Exercise instructions:
All that is needed is every record, duplicated exactly.

Collected data entries:

####

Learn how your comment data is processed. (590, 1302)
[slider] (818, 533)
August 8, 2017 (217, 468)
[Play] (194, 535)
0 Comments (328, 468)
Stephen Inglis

####

Answer below:
Learn how your comment data is processed. (590, 1302)
[slider] (818, 533)
August 8, 2017 (217, 468)
[Play] (194, 535)
0 Comments (328, 468)
Stephen Inglis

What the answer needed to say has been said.